What you will do: Each record that follows goes into your reply unchanged; the pictures do not.

[Dataset entries]
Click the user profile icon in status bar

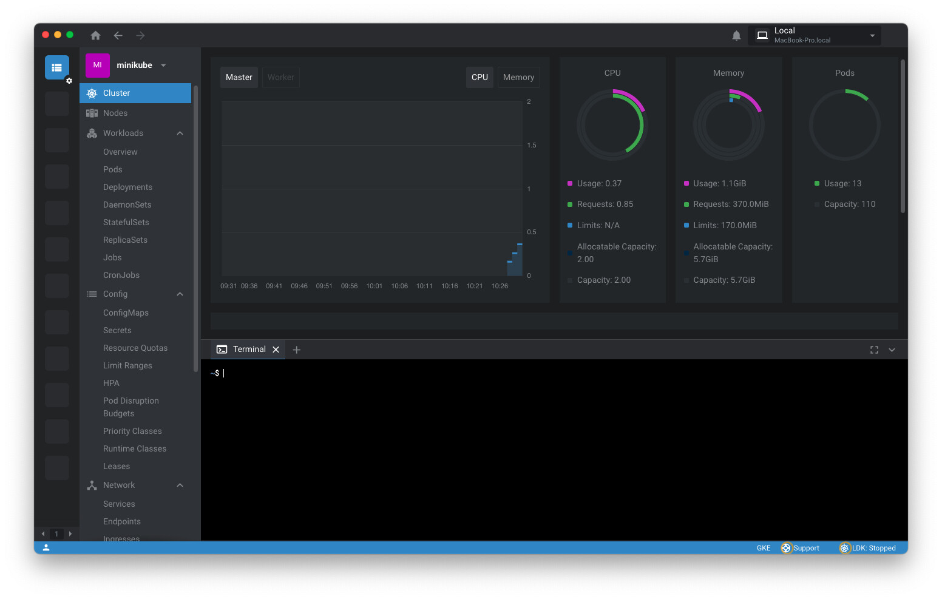pyautogui.click(x=46, y=547)
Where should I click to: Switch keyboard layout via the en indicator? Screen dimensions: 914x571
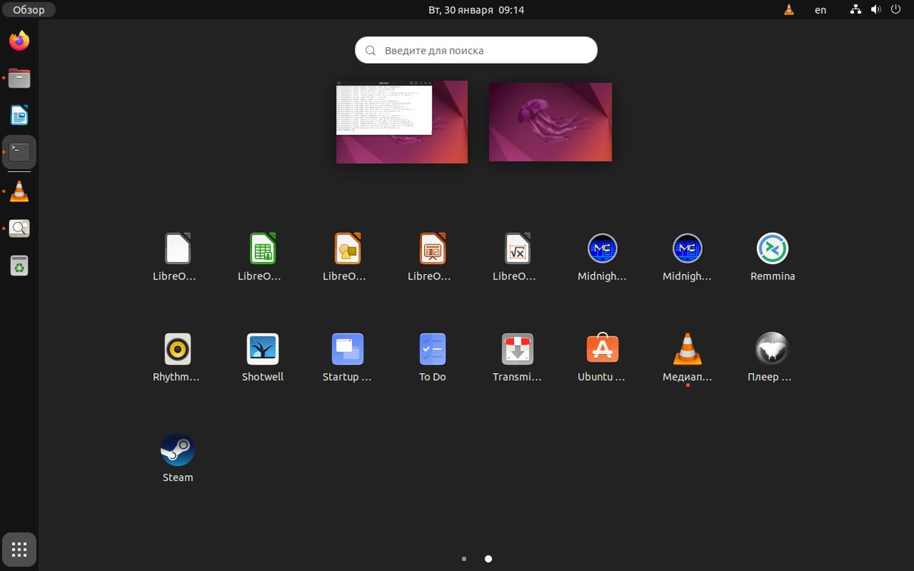[x=820, y=10]
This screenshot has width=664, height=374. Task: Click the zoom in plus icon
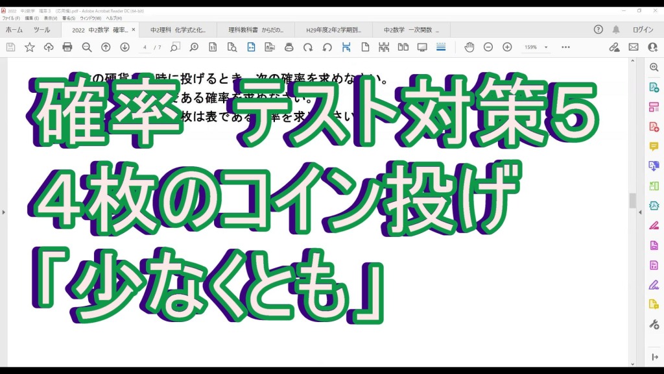pos(507,47)
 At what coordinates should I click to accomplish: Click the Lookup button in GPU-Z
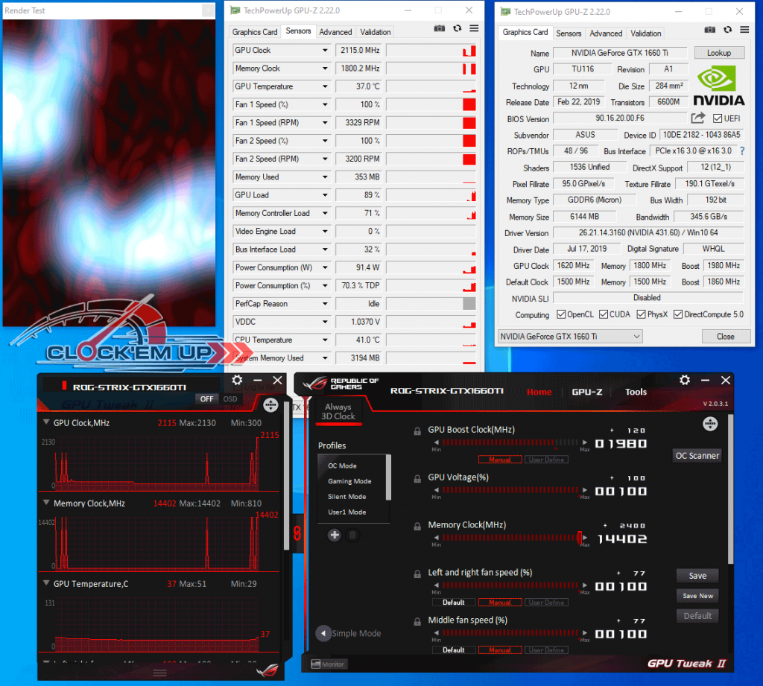point(718,53)
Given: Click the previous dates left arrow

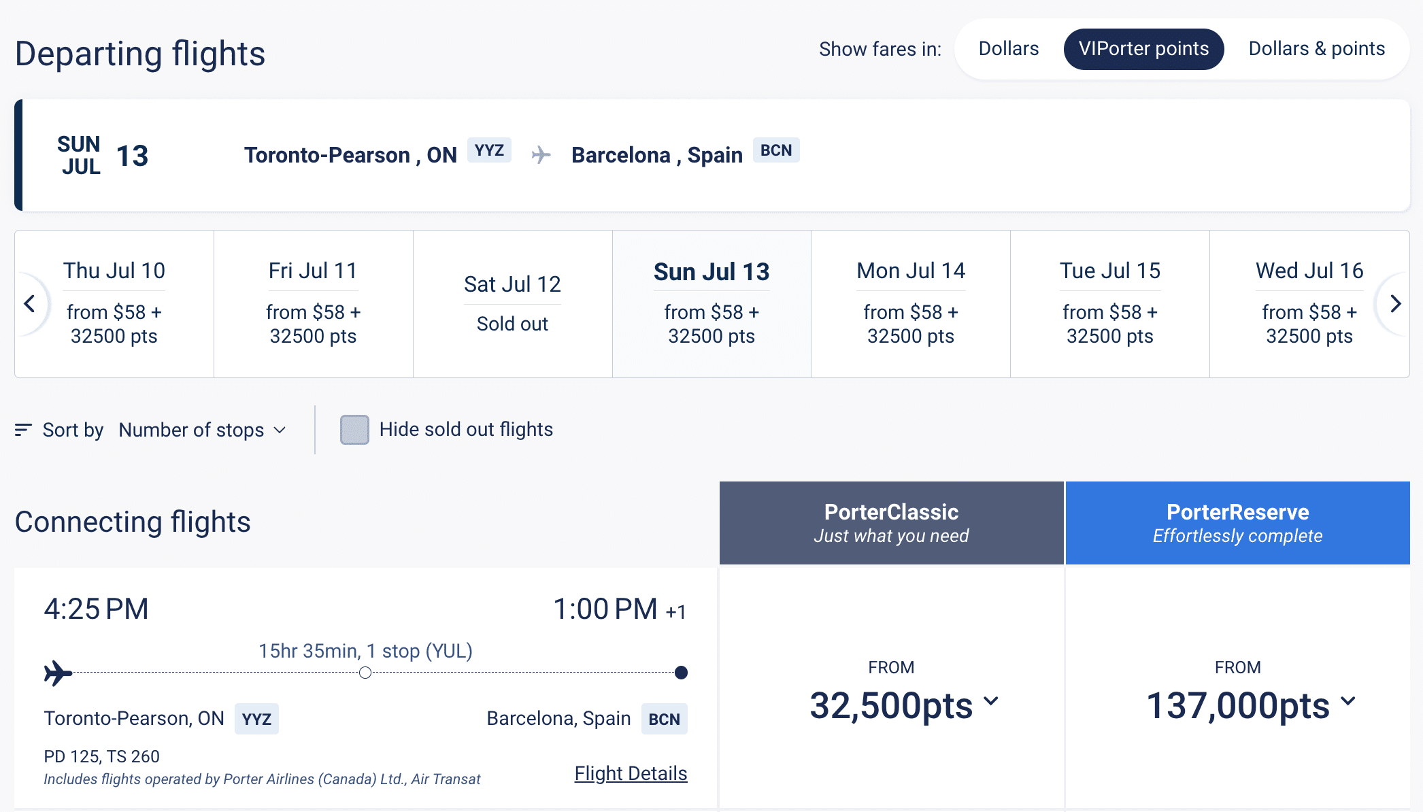Looking at the screenshot, I should 29,304.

Answer box:
Click the user profile icon in status bar

pyautogui.click(x=46, y=547)
Where should I click to: Switch keyboard layout via the en indicator? Screen dimensions: 914x571
[x=820, y=10]
This screenshot has width=664, height=374. Task: Click the zoom in plus icon
pos(507,47)
 At what coordinates should I click to accomplish: Click the Lookup button in GPU-Z
point(718,53)
Given: Click the previous dates left arrow

Looking at the screenshot, I should 29,304.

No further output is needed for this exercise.